# OBJECTIFS:
1 - Répondez à ces questions sur le texte consacré aux Indiens d'Europe :
(a) Dans quel pays les Indiens sont-ils de plus en plus nombreux ?
(b) Comment s'appelle le Persan que Montesquieu promène à Paris dans les "Lettres persanes" ?
(c) Quel comique chantait qu'il y aurait des Comanches dans la "plaine" d'Arromanches ?
2 - D'après le texte sur les Indiens d'Europe, pourquoi emploie-t-on le même mot « Indiens » pour des populations aussi différentes ? Répondez en une à trois phrases.

# TEXTE FOURNI:
= = = =
Les Indiens d'Europe


Jouer à l'Europoly

Les Indiens sont de plus en plus nombreux en Inde, de moins en moins nombreux en Amérique où ils ont été exterminés et où les rares qui ont survécu, tant au Nord qu'au Sud , à l'Est qu'à l'Ouest, sont réduits à la plus grande des misères, économique et humaine. Bien sûr, ce ne sont pas les mêmes Indiens et si l'on utilise le même mot pour désigner des populations tellement différentes, c'est parce que Christophe Colomb avait la vue un peu courte et s'était mépris sur les véritables dimensions de la Terre. Mais pour l'Europe ? Chacun sait qu'il n'y a eut jamais d'Indiens en Europe, sinon les immigrés de l'Inde. Alors, en quoi le sort des Amérindiens, pour malheureux qu'il soit, peut-il donc bien nous concerner aujourd'hui, puisque nous sommes assurés que, contrairement à ce que chantait le comique Carlos, dans la "plaine" d'Arromanches, il n'y aura jamais de Comanches ?

" Ah! ah! monsieur est Persan? C'est une chose bien extraordinaire! Comment peut-on être Persan? " demandait-on à Rica, le Persan que Montesquieu promène à Paris, dans les "Lettres persanes". Ici l'on pourrait demander : "Comment peut-on être Indien lorsqu'on habite l'Europe ? Et ce serait une chose encore bien plus extraordinaire d'être Indien que d'être Persan, et il faudrait répondre : " mais voyons, monsieur, il n'y a point d'Indiens en Europe, il n'y en eut jamais, et il n'y en aura jamais ! ".

A moins que, malgré les apparences, nous soyons tous des Indiens. Si les Français, les Italiens, les Allemands, les Grecs, les Polonais, les Espagnols..., ce n'était pas eux, les Indiens d'Europe ? Autrement dit, tous ces peuples ne seraient-ils pas voués à la même extermination que les Indiens d'Amérique, et par un processus qui ne serait pas si différent ?
= = = =
# MATÉRIEL SOURCE:
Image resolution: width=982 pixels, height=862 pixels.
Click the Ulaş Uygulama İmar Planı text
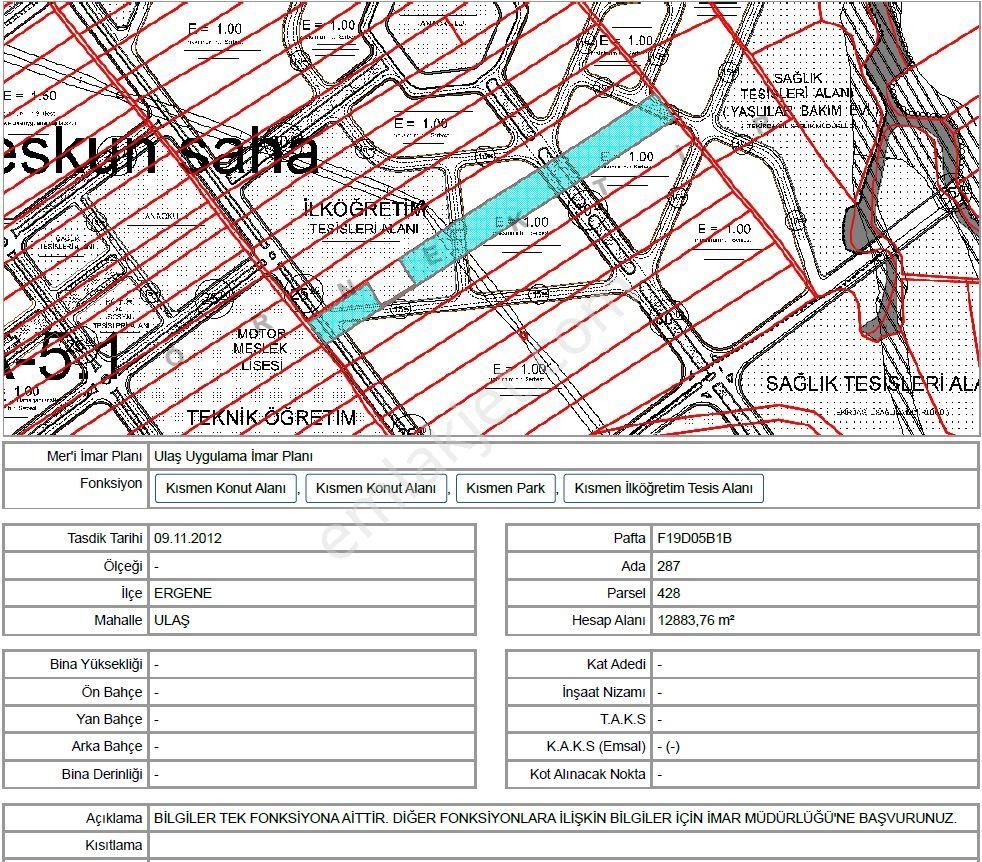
= = = =
# RÉPONSES:
1 -
(a) En Inde.
(b) Rica.
(c) Carlos.

2 - On emploie le même mot parce que Christophe Colomb avait la vue un peu courte et s'était mépris sur les véritables dimensions de la Terre.